Yeah, it's nuts. I think the short answer is it's gonna help fix those areas. The problem is you still need to have platforms that have accessibility to the database. You still need that. And that's not necessarily the case unfortunately, so that's the missing link. Well, we'll see. It's gonna be a change or die type situation for some of these platforms in the near future, and there's some big, big platforms some of them here, some of them not that are gonna need to make some significant changes in order to survive.

Speaker 3:

So now, you were speaking at the event this year. What are you talking on?

Speaker 2:

A client of ours is coming in and we're talking about the one doorway approach.

Speaker 2:

So, you know, put the talent acquisition hat on the ability for workers to come and choose their own adventure. Right now, everyone talks about this war for talent and then you go to a career page and it's like the worst experience you've ever had. You know, scrolling through these terrible pages and to your data versus the approach that we try to do is a great experience for workers, where they can come in, showcase their skills and get matched on going. So I'm interested in full-time, I'm interested in contract, I'm interested in freelance, I'm interested in all of the above. Send me everything, build a profile once, kind of set it and forget it until I find a new role or a new gig, but with the brands that I'm interested in. That's the generation today. They want to work for brands that they believe in, that they're passionate about, and if you can go and interact with all of their jobs, not just their full-time jobs, that's the fix we're trying to provide and that's what we're talking about tomorrow.

Speaker 3:

So sad story on this topic, not really sad but sad.

Speaker 1:

That's the introvert show.

Speaker 3:

We were applying to jobs. Right, we were just testing a bunch of stuff. Apply with your LinkedIn profile, which, okay, click the button. Do your thing.
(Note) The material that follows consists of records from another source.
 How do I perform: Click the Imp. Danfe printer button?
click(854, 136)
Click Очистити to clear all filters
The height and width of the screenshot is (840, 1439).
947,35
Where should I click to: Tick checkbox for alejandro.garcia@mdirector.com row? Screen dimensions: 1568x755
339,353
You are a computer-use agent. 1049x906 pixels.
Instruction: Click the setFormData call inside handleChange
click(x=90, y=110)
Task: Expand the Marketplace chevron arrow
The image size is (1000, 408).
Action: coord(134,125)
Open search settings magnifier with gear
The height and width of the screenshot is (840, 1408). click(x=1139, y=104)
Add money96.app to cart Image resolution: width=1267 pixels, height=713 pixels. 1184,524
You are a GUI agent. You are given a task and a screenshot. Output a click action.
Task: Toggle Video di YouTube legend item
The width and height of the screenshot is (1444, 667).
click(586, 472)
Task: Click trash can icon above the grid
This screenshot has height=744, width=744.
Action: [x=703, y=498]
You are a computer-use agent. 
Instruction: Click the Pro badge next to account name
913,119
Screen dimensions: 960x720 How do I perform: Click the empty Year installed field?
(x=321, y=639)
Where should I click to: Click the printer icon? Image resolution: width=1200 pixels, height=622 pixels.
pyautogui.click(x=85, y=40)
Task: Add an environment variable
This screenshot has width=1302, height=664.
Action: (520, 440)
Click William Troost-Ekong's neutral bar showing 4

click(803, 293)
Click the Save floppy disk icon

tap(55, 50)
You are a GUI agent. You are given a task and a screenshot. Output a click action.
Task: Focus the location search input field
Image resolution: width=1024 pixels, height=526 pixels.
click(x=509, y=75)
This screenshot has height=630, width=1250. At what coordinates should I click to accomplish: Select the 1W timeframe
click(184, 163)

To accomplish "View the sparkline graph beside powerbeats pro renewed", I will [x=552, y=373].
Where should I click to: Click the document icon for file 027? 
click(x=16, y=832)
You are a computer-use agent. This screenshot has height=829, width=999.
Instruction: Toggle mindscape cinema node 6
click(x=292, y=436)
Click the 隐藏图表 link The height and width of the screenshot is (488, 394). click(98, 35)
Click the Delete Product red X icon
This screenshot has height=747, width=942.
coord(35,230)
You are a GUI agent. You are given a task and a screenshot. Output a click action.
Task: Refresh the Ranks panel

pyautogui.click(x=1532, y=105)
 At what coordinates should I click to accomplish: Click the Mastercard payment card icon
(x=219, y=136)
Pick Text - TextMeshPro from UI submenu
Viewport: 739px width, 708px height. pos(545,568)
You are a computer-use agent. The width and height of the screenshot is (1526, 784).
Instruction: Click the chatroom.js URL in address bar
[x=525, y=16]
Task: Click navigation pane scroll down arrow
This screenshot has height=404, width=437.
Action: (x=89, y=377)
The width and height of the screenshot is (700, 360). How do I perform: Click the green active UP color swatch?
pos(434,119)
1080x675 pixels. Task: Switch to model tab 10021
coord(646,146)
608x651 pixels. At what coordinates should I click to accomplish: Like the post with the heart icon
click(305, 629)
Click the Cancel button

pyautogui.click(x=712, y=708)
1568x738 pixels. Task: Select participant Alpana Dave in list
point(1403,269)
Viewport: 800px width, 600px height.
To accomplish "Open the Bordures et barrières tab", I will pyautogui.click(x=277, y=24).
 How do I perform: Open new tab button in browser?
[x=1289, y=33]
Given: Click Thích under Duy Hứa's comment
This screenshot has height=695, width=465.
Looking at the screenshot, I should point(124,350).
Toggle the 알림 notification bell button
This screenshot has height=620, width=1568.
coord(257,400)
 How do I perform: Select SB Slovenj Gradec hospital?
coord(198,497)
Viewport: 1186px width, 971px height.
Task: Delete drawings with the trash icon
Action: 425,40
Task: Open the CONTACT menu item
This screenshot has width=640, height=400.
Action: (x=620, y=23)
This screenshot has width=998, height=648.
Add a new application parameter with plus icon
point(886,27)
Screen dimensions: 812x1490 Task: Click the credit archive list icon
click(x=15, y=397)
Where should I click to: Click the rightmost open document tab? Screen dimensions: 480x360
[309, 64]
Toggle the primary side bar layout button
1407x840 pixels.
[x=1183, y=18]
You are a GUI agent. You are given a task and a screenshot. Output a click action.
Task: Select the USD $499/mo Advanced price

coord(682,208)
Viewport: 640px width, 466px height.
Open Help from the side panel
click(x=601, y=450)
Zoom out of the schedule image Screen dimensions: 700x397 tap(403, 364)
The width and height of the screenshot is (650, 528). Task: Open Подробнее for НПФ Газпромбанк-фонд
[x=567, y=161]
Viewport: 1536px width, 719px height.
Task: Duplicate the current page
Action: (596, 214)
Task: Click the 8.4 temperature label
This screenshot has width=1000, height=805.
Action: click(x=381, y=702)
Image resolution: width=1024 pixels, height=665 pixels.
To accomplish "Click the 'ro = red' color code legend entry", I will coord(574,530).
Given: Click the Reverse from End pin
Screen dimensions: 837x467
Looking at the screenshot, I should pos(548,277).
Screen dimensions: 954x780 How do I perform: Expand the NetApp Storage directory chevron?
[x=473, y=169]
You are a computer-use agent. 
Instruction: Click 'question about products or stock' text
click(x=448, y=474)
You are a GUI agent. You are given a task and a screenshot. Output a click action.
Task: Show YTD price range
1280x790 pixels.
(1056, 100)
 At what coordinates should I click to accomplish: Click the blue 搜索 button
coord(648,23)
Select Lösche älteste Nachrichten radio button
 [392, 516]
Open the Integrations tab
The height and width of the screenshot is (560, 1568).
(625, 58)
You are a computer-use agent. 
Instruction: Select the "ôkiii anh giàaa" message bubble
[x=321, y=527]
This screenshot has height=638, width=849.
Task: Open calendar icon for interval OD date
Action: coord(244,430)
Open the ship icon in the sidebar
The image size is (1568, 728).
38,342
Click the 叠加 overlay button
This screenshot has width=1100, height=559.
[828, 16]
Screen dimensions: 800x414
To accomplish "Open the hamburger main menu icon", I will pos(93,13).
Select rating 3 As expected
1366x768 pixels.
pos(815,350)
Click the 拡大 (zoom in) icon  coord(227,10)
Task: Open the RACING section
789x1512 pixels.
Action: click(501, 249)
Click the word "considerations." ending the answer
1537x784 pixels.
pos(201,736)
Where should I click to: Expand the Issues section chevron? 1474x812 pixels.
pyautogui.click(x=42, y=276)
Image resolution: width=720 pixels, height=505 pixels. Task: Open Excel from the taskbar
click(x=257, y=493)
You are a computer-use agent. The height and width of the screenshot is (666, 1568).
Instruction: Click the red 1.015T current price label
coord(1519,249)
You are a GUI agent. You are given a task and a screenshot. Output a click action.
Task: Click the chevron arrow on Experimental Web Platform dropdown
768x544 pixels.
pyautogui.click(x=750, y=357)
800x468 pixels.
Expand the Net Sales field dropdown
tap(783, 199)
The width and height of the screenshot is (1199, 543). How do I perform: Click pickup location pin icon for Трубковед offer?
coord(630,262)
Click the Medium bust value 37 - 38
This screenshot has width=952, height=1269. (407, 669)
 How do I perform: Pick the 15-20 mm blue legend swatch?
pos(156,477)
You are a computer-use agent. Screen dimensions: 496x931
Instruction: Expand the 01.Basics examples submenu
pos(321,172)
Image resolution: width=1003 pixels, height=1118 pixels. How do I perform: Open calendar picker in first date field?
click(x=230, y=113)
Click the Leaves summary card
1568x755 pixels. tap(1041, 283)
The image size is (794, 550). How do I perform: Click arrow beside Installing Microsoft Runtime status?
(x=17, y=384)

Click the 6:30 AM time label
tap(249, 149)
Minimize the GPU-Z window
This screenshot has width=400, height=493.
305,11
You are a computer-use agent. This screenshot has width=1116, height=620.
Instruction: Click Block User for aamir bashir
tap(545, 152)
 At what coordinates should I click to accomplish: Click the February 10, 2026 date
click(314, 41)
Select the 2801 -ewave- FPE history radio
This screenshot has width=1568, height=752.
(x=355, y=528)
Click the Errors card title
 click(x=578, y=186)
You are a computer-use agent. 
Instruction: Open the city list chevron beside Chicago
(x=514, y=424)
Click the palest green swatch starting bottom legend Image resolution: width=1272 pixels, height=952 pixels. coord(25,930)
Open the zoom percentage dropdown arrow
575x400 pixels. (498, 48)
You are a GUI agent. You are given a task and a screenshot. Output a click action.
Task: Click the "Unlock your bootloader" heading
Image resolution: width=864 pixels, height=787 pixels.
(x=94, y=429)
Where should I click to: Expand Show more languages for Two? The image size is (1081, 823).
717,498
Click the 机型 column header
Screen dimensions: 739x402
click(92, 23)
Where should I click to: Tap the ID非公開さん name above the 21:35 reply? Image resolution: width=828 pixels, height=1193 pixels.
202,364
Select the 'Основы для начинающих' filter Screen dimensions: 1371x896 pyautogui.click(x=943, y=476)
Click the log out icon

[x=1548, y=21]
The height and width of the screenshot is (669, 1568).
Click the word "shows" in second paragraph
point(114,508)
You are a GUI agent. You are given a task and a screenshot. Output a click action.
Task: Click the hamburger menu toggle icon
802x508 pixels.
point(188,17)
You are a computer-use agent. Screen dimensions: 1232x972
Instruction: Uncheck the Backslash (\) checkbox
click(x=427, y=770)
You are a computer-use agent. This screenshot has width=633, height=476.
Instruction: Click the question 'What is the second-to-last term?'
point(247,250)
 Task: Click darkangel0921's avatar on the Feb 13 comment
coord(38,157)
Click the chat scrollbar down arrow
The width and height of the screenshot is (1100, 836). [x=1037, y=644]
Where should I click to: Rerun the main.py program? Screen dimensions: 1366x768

The next step is upload your resume or enter your experience.

Speaker 1:

That's because the LinkedIn profile application doesn't transfer your experience. It doesn't make any sense it doesn't transfer it. Also, you know what else? It doesn't provide the email address.

Speaker 2:

Yeah.

Speaker 3:

Okay, I can see putting in contact information.

Speaker 2:

But if you're asking me for my profile, it's there, right, it's there, like whatever I want you to have is there. Well, if you think of it from a LinkedIn's perspective, you're asking to transfer data off of their platform. That is their bread and butter, right? They don't want to do that. That's why they lock it down. I think you can get first name, last name and maybe last title, maybe your picture. That's about it. That's all you're getting from LinkedIn. You know they don't want to give away their data.

Speaker 1:

Ironically, it's not their data. Oh, I know right, but anyway.

Speaker 3:

Yeah, so it says you. So it says you.

Speaker 1:

Well, no, if it's if you have the right to delete your information, then yeah, If you don't have the right to delete information, that's a different story.

Speaker 2:

Well, that's a whole different topic. You know what's going to happen here with new privacy rules. We're seeing them pop up in New York, california.

Speaker 1:

We've been Right to delete, right to delete.

Speaker 2:

We've been held to the GDPR high water standard for well since we our inception, really. So we've kind of been living in that world for a while, but in North America it hasn't really been that large of a thing and that's changing in a hurry. So again, you look at some of these platforms that don't necessarily operate in what I would call a GDPR compliant way. They've got some changes coming as well.

Speaker 3:

Yeah, so the ground event. Has been a pleasure having you on.

Speaker 2:

Thank, you Appreciate the time.

Speaker 3:

And hopefully you enjoy the rest of your show you as well.

Speaker 2:

Enjoy it. Thank you very much. Thanks, folks, thank you.